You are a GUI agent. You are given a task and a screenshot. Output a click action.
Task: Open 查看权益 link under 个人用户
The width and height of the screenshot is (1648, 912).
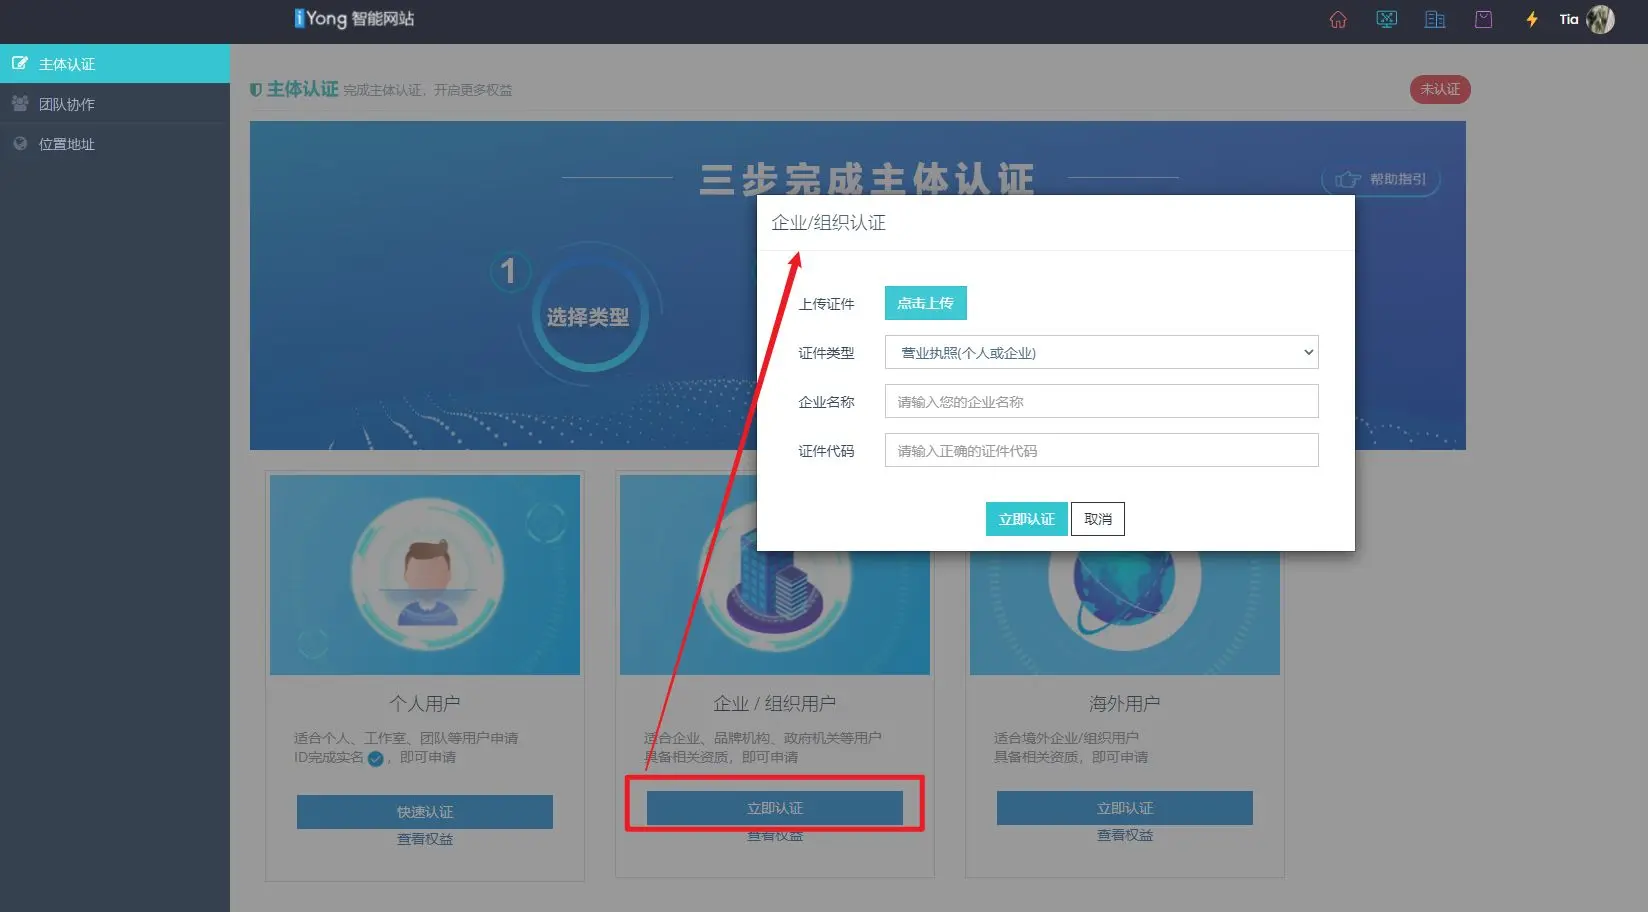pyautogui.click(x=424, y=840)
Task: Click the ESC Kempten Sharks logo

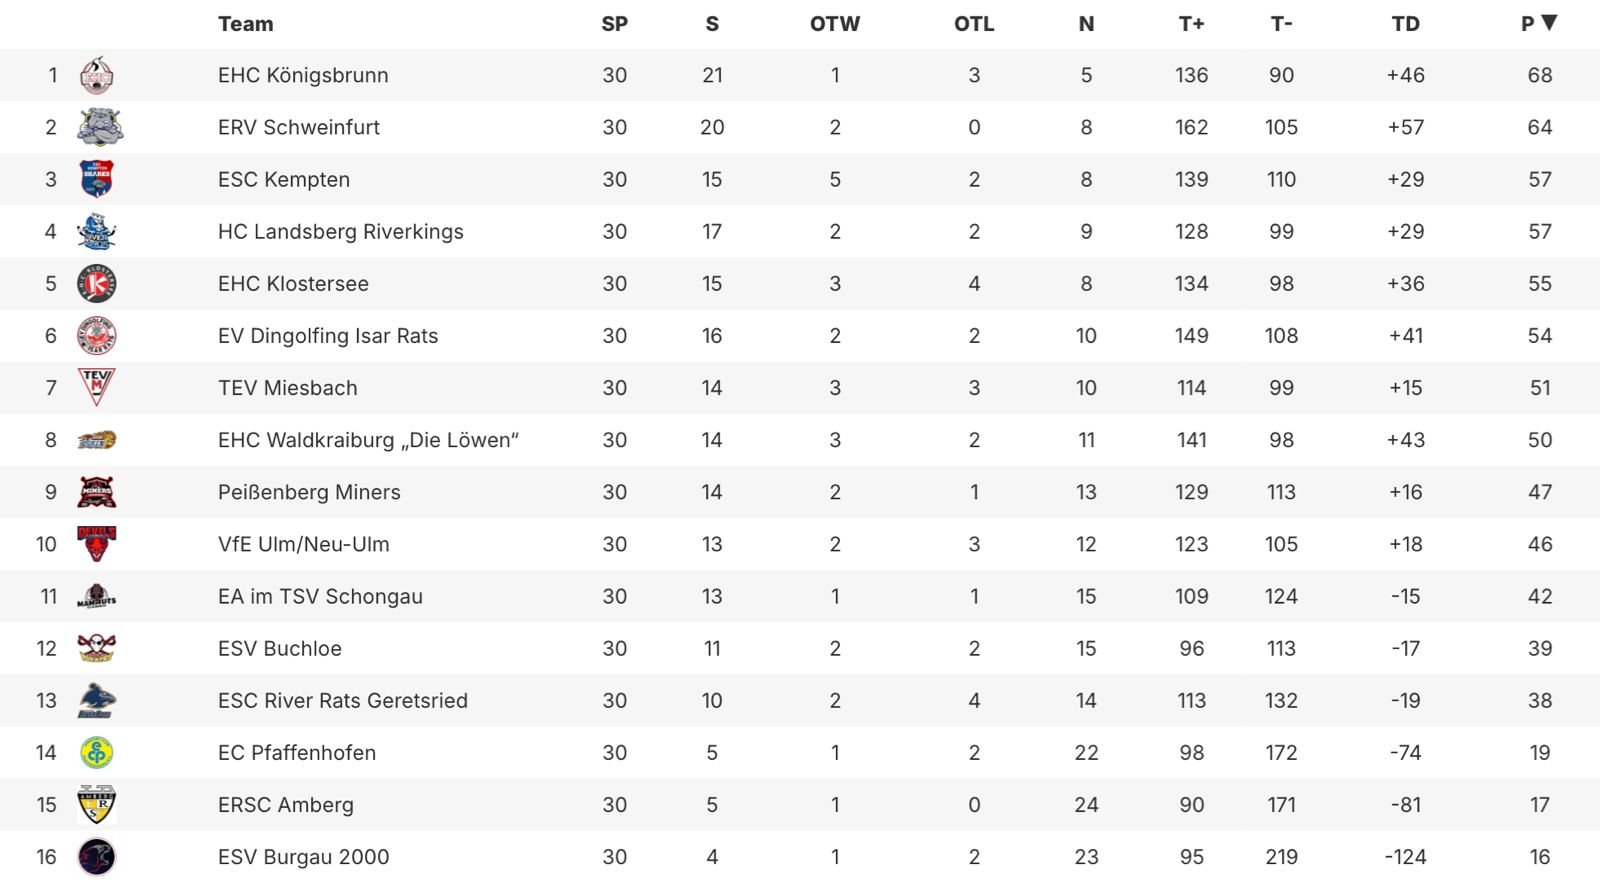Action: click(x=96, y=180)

• • • •

◆ **Exercise**: Rewrite the listing above with every occurrence of "screenshot" changed to "screen capture" and nothing else altered. Omit the pictures from your answer.

◆ **Solution for this problem**:
You are a GUI agent. You are given a task and a screen capture. Output a click action.
Task: Open 查看权益 link under 个人用户
The width and height of the screen capture is (1648, 912).
pyautogui.click(x=424, y=840)
Task: Click the ESC Kempten Sharks logo

Action: click(x=96, y=180)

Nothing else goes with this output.